▸ **TEXTO**:
= = = =
Robert D. Loss / Curtin University / US Dept. of Energy

Mina de urânio de Oklo, Gabão
O urânio extraído da região de Oklo, no Gabão, continha uma percentagem demasiado baixa do cobiçado isótopo 235. Alguém teria adulterado o urânio? Seria este um artefacto de uma civilização antiga e desconhecida? Ou, talvez, algo ainda mais estranho: o urânio tinha simplesmente sofrido fissão?
“Isto não é possível”.
Esta foi a primeira ideia que passou pela mente do físico Francis Perrin em maio de 1972, quando examinava um pedaço escuro de minério de urânio numa central de processamento de combustível nuclear no sul de França.
A amostra de urânio, extraída de uma mina no Gabão, África, continha um segredo que desafiava tudo o que os cientistas sabiam sobre o urânio natural.
Normalmente, o urânio existe numa proporção consistente de isótopos: urânio-238, urânio-234 e o cobiçado urânio-235, o principal combustível usado em reatores nucleares civis para produzir eletricidade.
Este isótopo é físsil, ou seja, pode sofrer fissão nuclear: o seu núcleo pode ser dividido em dois núcleos menores quando bombardeado por um neutrão, libertando uma grande quantidade de energia — e mais neutrões.
Em toda a crosta terrestre, a proporção de urânio-235 mantém-se estável em 0,720%. No entanto, a amostra do Gabão analisada por Perrin continha apenas 0,717% do isótopo 235.
Era um desvio minúsculo — mas o suficiente para levantar questões e acionar alarmes. A explicação mais simples seria que o urânio tinha sofrido fissão. Mas como poderia ser isso, uma vez que esta era uma amostra natural?
= = = =
▸ **INFORMAÇÃO FORNECIDA**:
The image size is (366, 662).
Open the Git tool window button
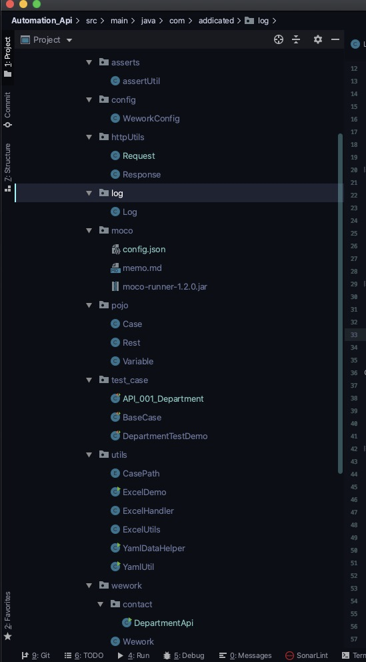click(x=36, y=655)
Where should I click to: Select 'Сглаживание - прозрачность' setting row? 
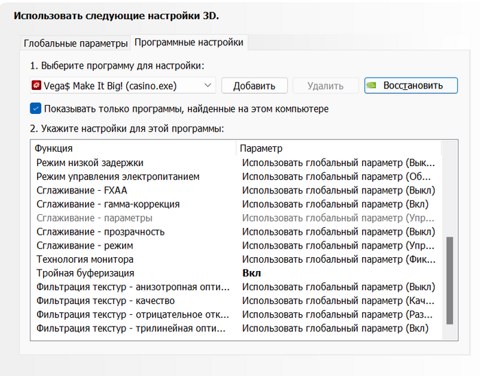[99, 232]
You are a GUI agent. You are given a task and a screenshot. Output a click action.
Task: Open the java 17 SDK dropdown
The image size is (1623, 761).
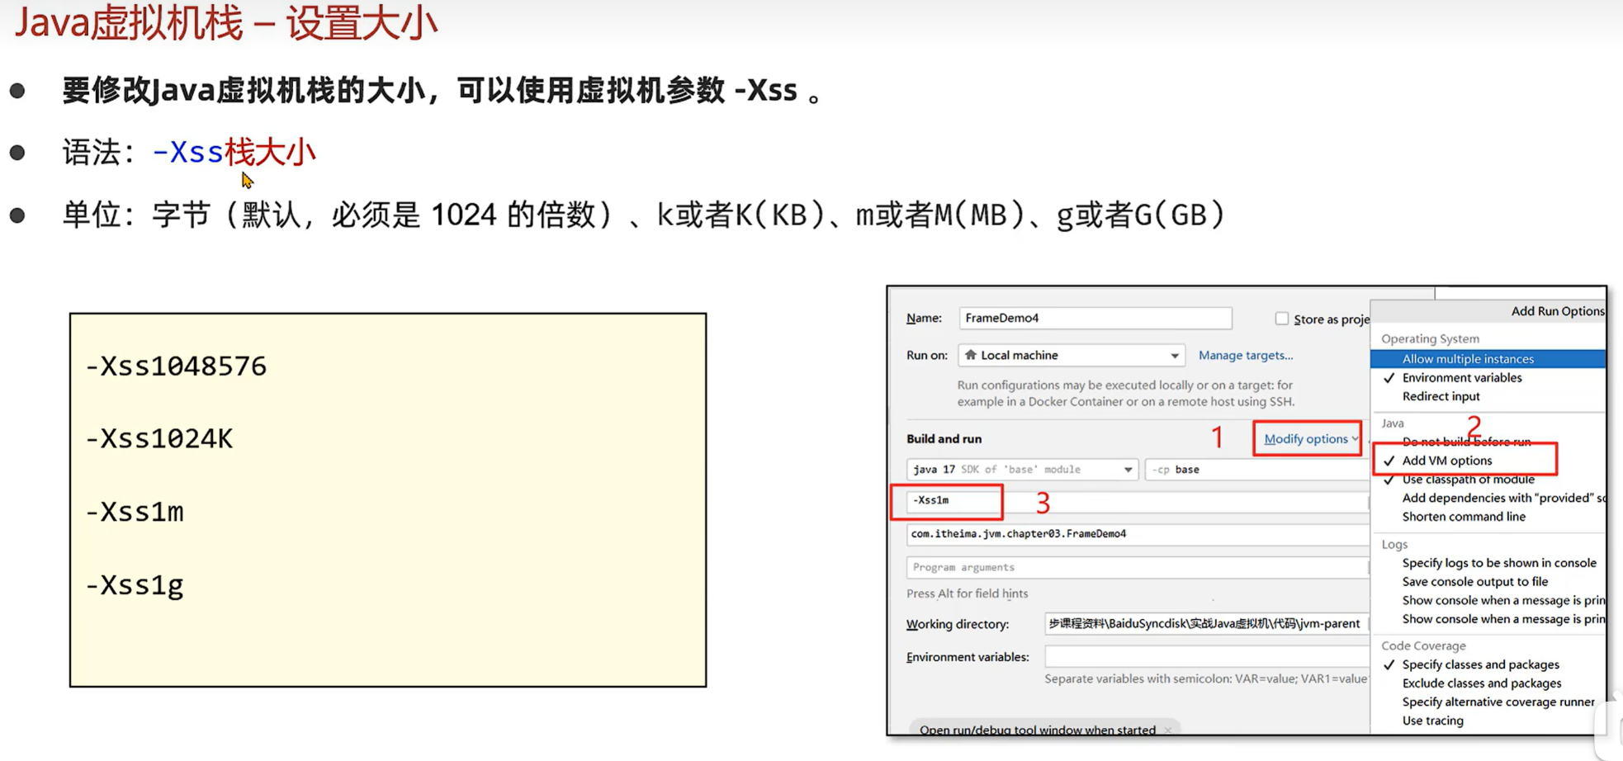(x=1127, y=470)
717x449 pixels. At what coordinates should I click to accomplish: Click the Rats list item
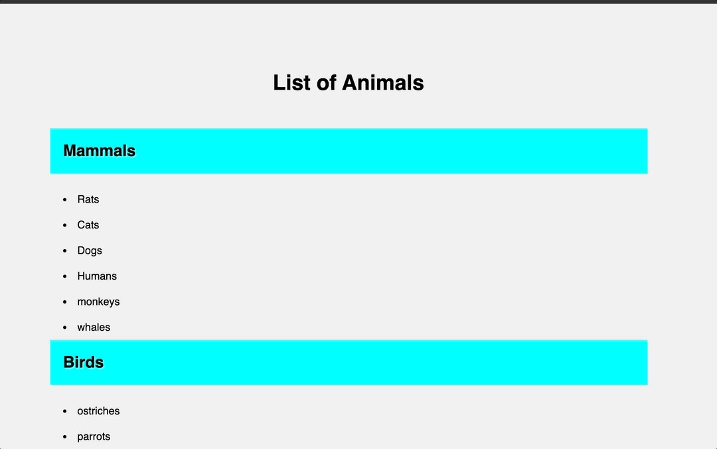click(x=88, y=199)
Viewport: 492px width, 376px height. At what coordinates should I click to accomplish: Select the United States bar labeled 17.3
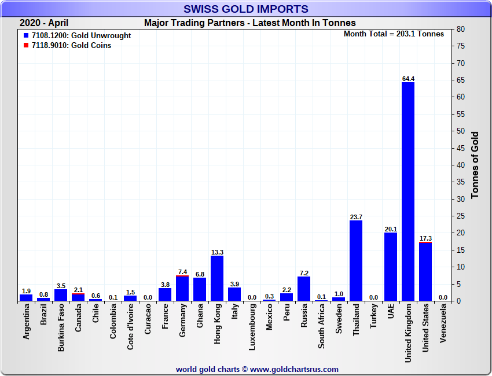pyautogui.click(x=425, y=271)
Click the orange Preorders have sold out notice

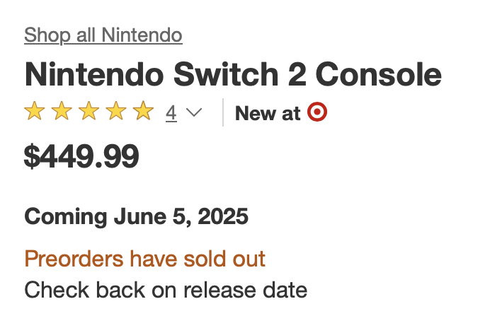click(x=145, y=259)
= = = =
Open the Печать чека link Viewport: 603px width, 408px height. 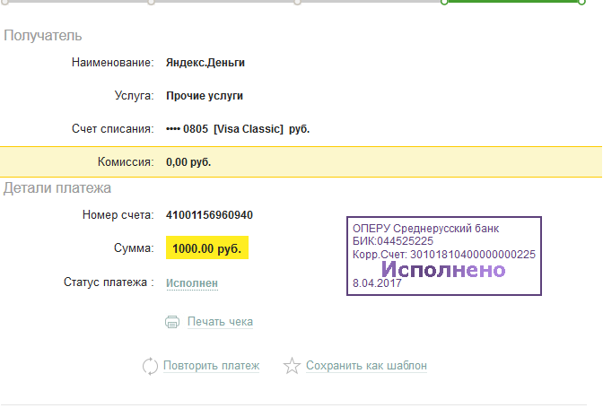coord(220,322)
= = = =
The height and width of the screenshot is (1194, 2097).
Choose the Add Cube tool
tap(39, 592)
= = = =
▸ **PEDIDOS**:
A. Enumere todos os isótopos de urânio referidos no texto sobre o urânio de Oklo.
B. Imprima, sem alterações, o trecho do texto sobre o urânio de Oklo desde "A amostra de" até "0,717% do isótopo 235.", inclusive.
C. Responda com base no texto sobre o urânio de Oklo:
(i) Em que mês e ano examinou Francis Perrin a amostra de minério?
(ii) Onde se situava a central de processamento de combustível nuclear?
(iii) Que percentagem de urânio-235 continha a amostra do Gabão?

▸ **RESULTADOS POR TAREFA**:
A. urânio-238, urânio-234, urânio-235

B.
A amostra de urânio, extraída de uma mina no Gabão, África, continha um segredo que desafiava tudo o que os cientistas sabiam sobre o urânio natural.
Normalmente, o urânio existe numa proporção consistente de isótopos: urânio-238, urânio-234 e o cobiçado urânio-235, o principal combustível usado em reatores nucleares civis para produzir eletricidade.
Este isótopo é físsil, ou seja, pode sofrer fissão nuclear: o seu núcleo pode ser dividido em dois núcleos menores quando bombardeado por um neutrão, libertando uma grande quantidade de energia — e mais neutrões.
Em toda a crosta terrestre, a proporção de urânio-235 mantém-se estável em 0,720%. No entanto, a amostra do Gabão analisada por Perrin continha apenas 0,717% do isótopo 235.

C.
(i) Em maio de 1972.
(ii) No sul de França.
(iii) 0,717%.